The next morning I drove up to Harper’s Ferry and followed Chestnut Hill Road and Mission Road along the Ridge and river toward West Virginia’s Shannondale Springs Wildlife Management Area, one of my favorite birding spots in the region. I took two wrong turns in the woods, and I drove through old villages melting back into nature. Honestly, I thought, you could drive this road, perhaps at dusk or night, and be in the song. Although I know now that Danoff had never been to West Virginia, and he and Denver were just conjuring melodious words to compose the song, they accidentally described a place that is sort-of real.

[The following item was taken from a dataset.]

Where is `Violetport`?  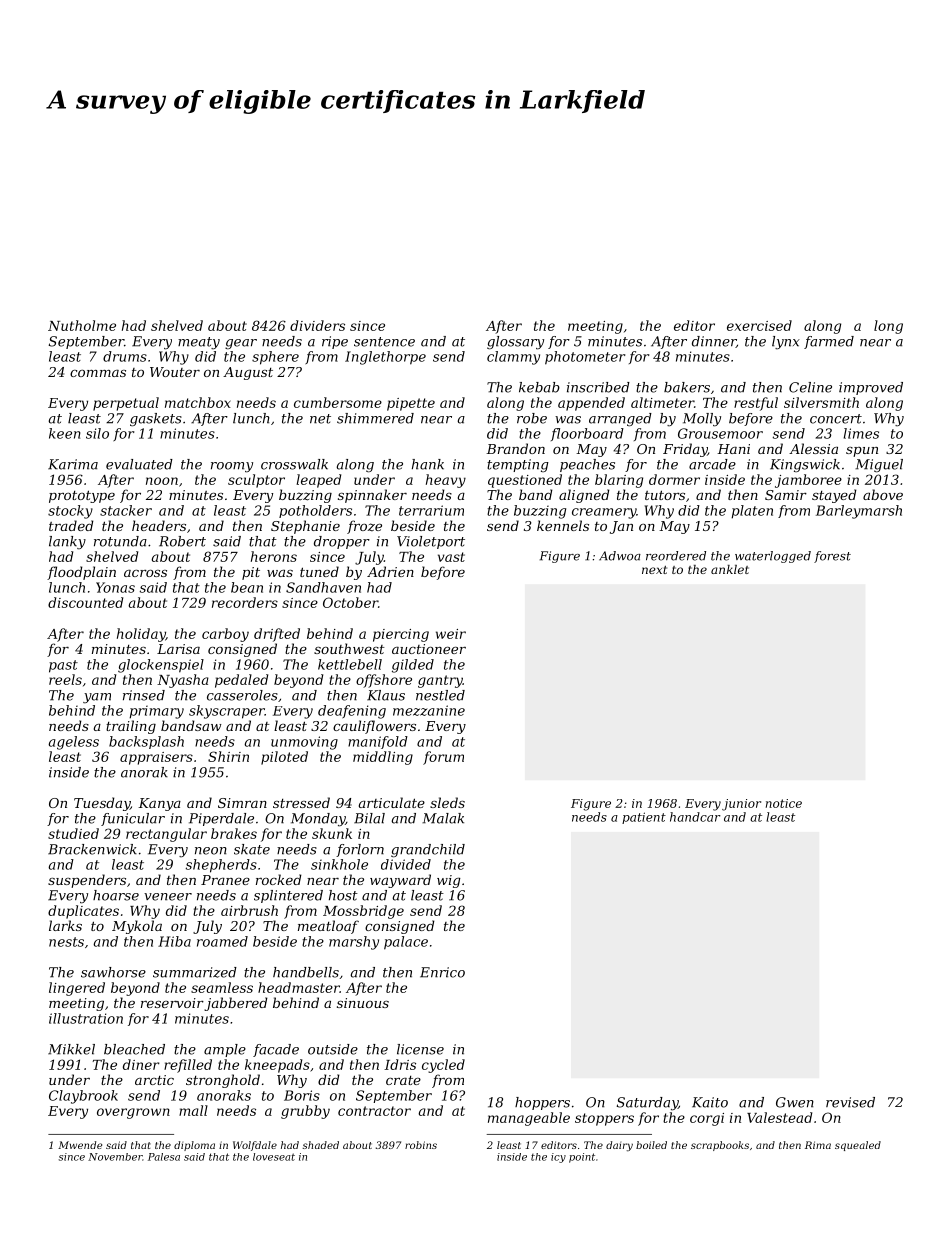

But, but, after talking to several locals, the songwriters blew it when they suggested this is coal-mining country. “Not a single one,” one oldtimer from Shannondale said. “No coal in the Blue Ridge here. Well-known fact.” And so, no darkness and dustiness painted on the skies, presumably by coal. As for never seeing blue water: The Shenandoah is plenty blue, as is the reservoir of the area’s Mountain Lake Club.
This tiny stretch of West Virginia was, like the Virginia side of the Ridge, well known for its high-carbon charcoal—made from the trees of the Ridge—which was often used in the iron mills in the area. Indeed, resources and old-time industry wise, this area has more in common with our state than with West Virginia.
As do the people. Of those who work away from home, a majority work in Loudoun and Fairfax counties in Virginia, not in West Virginia. Houses are $100,000 to $150,000 cheaper if you go one mile west of our house in Virginia. (We’ve been tempted to make the move, too.)
“I’ve never been in a coal mine, I’ve seen plenty of blue water, and I’ve never been called ‘Mountain Momma,’” said a ridgetop resident who works at the Purcellville Wells Fargo Bank branch. “We’re a bunch of Virginia commuters. That’s why (Virginia State Highway 9) is packed every morning and night.” And “Take Me Home, Country Roads” is West Virginia’s state song? It could as easily be Virginia’s state song. Just remove the bogus coal miner references and a few “West”s and you have an evocative description of the place my wife, son, and I longed for that evening driving back from Richmond.
Ultimately, as Denver said many times, this song is more about a feeling than an actual place. “Take Me Home, Country Roads” has remained iconic for 50 years not because it inaccurately describes only a few neighbors just to our west, but because it describes that feeling we all get longing for the place we call home.